◆ ITEMS:
<<<<
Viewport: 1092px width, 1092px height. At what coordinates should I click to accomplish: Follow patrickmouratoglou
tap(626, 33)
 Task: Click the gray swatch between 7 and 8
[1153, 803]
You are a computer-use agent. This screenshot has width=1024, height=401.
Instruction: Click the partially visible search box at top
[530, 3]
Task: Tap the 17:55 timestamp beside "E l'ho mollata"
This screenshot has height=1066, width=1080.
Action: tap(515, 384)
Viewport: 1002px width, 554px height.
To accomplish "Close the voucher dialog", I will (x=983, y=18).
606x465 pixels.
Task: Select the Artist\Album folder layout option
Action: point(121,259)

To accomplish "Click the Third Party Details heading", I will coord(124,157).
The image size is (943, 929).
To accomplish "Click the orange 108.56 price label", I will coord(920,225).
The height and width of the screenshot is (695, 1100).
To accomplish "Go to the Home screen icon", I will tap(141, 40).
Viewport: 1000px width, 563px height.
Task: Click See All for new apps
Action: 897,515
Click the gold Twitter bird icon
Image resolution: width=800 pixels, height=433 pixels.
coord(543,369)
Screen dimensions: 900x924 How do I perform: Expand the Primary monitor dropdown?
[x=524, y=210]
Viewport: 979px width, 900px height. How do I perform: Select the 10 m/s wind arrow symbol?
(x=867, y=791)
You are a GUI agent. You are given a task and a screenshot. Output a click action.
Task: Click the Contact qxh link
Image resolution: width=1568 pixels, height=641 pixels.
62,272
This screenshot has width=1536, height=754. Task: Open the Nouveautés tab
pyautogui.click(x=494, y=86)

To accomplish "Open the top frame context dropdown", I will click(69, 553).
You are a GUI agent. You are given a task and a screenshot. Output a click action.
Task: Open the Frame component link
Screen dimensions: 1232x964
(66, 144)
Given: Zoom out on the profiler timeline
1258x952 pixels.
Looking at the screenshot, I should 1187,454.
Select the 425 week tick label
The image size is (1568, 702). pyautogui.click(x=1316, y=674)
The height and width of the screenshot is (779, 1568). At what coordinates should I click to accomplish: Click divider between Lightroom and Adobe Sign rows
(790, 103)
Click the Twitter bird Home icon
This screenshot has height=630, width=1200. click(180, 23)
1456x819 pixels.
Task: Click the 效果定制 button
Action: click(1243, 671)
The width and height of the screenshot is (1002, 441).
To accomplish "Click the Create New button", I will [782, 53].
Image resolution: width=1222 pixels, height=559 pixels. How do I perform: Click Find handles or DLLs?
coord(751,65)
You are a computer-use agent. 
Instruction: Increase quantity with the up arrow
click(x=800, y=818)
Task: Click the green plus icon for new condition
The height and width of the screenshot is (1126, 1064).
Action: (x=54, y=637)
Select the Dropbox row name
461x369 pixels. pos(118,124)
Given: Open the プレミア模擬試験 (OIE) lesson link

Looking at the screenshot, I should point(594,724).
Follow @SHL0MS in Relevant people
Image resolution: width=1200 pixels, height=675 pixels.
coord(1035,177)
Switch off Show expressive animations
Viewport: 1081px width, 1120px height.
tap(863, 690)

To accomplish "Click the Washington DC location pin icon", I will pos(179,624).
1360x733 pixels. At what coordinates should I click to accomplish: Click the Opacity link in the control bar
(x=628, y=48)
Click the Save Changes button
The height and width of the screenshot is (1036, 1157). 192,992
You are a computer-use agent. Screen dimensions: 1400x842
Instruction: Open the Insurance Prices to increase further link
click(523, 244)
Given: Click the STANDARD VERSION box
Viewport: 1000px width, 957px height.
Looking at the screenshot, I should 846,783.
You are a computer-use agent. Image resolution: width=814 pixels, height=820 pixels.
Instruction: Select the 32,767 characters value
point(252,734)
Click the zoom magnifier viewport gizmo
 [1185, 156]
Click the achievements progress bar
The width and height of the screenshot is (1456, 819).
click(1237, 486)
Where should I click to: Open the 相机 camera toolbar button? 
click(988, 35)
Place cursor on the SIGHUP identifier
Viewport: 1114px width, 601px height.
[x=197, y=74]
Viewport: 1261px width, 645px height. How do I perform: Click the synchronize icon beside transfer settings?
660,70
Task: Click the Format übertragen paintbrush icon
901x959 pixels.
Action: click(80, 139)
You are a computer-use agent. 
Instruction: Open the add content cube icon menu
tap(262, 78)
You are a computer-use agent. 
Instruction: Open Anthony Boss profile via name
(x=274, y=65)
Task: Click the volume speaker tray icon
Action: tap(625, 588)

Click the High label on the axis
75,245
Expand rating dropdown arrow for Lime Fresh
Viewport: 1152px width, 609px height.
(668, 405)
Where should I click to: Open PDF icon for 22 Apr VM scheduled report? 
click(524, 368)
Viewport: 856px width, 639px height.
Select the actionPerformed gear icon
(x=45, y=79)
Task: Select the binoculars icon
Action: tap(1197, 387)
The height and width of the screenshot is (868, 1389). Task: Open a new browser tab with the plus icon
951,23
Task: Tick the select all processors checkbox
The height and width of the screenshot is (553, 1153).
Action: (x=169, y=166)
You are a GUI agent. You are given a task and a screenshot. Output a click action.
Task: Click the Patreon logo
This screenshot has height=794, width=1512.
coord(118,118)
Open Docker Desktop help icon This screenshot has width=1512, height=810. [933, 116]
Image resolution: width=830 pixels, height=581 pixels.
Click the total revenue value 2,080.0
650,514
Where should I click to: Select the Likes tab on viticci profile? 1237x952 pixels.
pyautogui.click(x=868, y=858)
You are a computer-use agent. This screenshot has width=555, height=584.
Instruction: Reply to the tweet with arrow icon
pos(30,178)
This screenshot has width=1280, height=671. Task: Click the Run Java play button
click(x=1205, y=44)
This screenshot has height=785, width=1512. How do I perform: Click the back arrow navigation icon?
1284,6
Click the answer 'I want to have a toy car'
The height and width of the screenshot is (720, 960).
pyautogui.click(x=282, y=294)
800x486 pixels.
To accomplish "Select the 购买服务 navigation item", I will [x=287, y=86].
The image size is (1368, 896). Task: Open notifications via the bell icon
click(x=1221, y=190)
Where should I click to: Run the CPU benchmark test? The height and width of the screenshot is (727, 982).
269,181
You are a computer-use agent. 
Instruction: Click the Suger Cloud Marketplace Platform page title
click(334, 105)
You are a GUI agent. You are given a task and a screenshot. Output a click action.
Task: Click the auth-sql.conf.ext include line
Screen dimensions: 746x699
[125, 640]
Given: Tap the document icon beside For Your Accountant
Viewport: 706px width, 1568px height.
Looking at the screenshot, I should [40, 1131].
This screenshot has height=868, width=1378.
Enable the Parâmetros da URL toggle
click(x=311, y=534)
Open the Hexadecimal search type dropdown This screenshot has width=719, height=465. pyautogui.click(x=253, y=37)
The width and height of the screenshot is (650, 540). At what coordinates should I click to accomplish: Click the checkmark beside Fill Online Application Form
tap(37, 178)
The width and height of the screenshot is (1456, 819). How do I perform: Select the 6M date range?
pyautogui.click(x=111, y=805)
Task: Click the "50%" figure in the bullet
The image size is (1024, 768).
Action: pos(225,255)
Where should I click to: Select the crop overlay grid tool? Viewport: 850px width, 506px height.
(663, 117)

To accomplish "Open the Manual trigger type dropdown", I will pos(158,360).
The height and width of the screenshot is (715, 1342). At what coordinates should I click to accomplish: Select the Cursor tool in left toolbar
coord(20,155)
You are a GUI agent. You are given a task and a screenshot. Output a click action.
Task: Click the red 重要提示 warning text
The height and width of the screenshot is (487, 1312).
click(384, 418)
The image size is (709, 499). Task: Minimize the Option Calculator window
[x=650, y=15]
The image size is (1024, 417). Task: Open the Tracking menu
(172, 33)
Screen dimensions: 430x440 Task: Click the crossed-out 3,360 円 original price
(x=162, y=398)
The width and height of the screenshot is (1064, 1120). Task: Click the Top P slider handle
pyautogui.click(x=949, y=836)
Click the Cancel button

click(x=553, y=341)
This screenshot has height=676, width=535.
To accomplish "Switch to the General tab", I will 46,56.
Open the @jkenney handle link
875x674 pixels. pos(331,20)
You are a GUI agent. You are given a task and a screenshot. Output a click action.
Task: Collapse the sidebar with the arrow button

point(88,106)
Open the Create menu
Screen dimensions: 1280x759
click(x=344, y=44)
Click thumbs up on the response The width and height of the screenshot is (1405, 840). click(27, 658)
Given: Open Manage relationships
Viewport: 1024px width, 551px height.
>>>>
◆ SET PROBLEM: Convert the rows from the line containing "Where should I click to: Select the crop" through the line containing "I will pos(158,360)." into a Markdown table with the columns Row and Line, omitting blank lines.

◆ ANSWER FOR THE TASK:
| Row | Line |
|---|---|
| 1 | Where should I click to: Select the crop overlay grid tool? Viewport: 850px width, 506px height. |
| 2 | (663, 117) |
| 3 | To accomplish "Open the Manual trigger type dropdown", I will pos(158,360). |